Lenda Yorubá – Sem Exu não se faz nada -
Os Orixás têm origem cultural Africana.
Na Umbanda os Orixás são tratados de uma maneira diferente daquela do Candomblé.
Umbanda é uma religião, Candomblé é outra religião em algum momento elas se encontram e tem algo em comum, como a mediunidade e o culto de Orixás em si.
O Candomblé tem estrutura diferente da Umbanda, com olhar mitológico para a vida, tudo é explicado por meio de mitologia, ou seja, de lendas.
A título de curiosidade, vamos citar algumas lendas do Candomblé por meio das quais se explicam os Orixás:
Tudo tem origem em Olorum – Oló – Orum: Oló = Senhor/ Orum = céu. Olorum é Deus, é o Senhor do Céu e, também, é chamado de Olodumare, que é o “Senhor supremo dos nossos destinos”.
Olorum criou o primeiro dos Orixás, o mais velho dos Orixás: Oxalá.
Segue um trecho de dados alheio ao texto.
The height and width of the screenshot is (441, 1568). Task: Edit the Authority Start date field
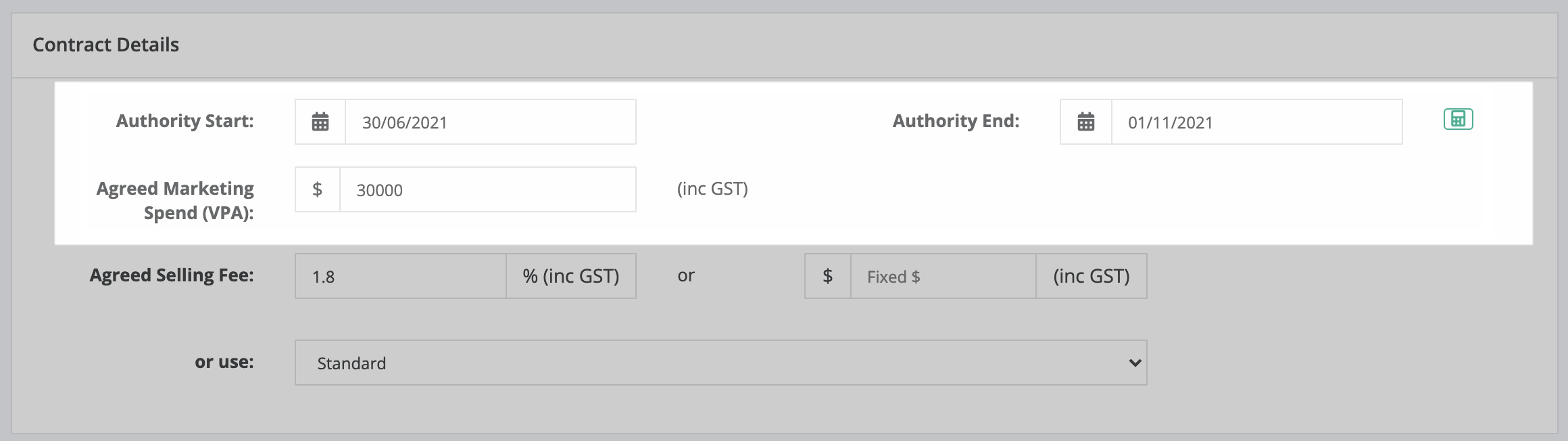point(491,122)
E deu a Oxalá a incumbência de criar o mundo.
Deu a Oxalá um saco chamado “o saco da criação” e disse a ele:
- “Com esse saco, você vá e crie o mundo”.
Oxalá sai do Orum que é o céu em direção ao Ayê que é a Terra, ou se preferir, ele sai do lado interno da criação para o lado externo ou lado exterior de Olorum para criar o mundo.
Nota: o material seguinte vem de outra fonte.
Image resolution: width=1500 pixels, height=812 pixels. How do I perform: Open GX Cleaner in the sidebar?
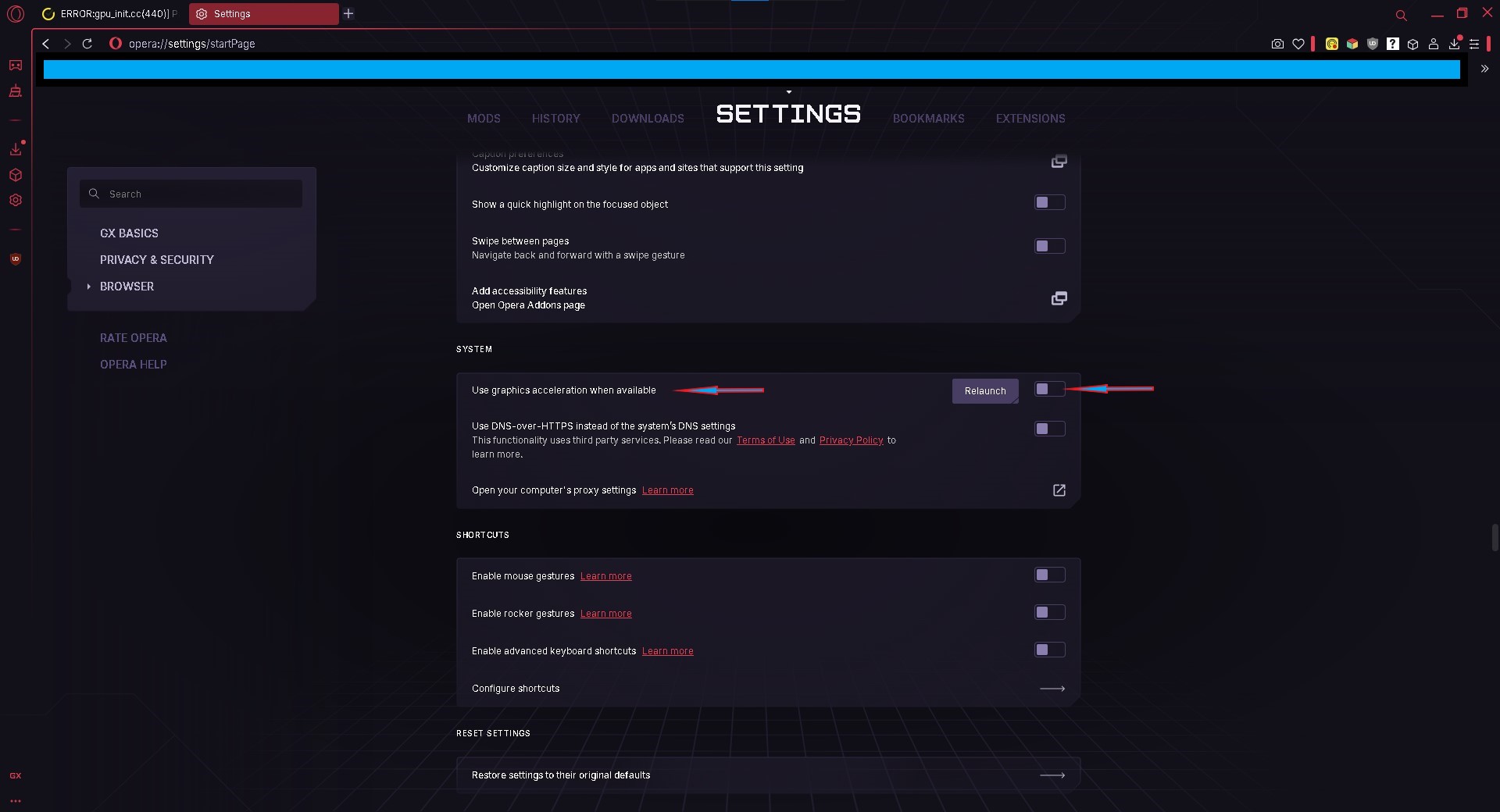15,92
Oxalá é o primeiro dos Orixás, mas quando ele sai para o Ayê, Exu já existia. Exu já estava lá, muito provavelmente, porque Oxalá é o primeiro dos Orixás a habitar esse universo, mas Exu é alguém que existe antes do universo ser criado.
Oxalá é o primeiro a surgir numa ordem cronológica, ou seja, na linha do espaço e do tempo em que Oxalá é o próprio espaço que faz par com o tempo. Exu existe antes do espaço e do tempo serem criados.
Oxalá é o espaço, Exu é o vazio que existia antes da plenitude de Oxalá ocupá-lo, por isso Exu já estava lá.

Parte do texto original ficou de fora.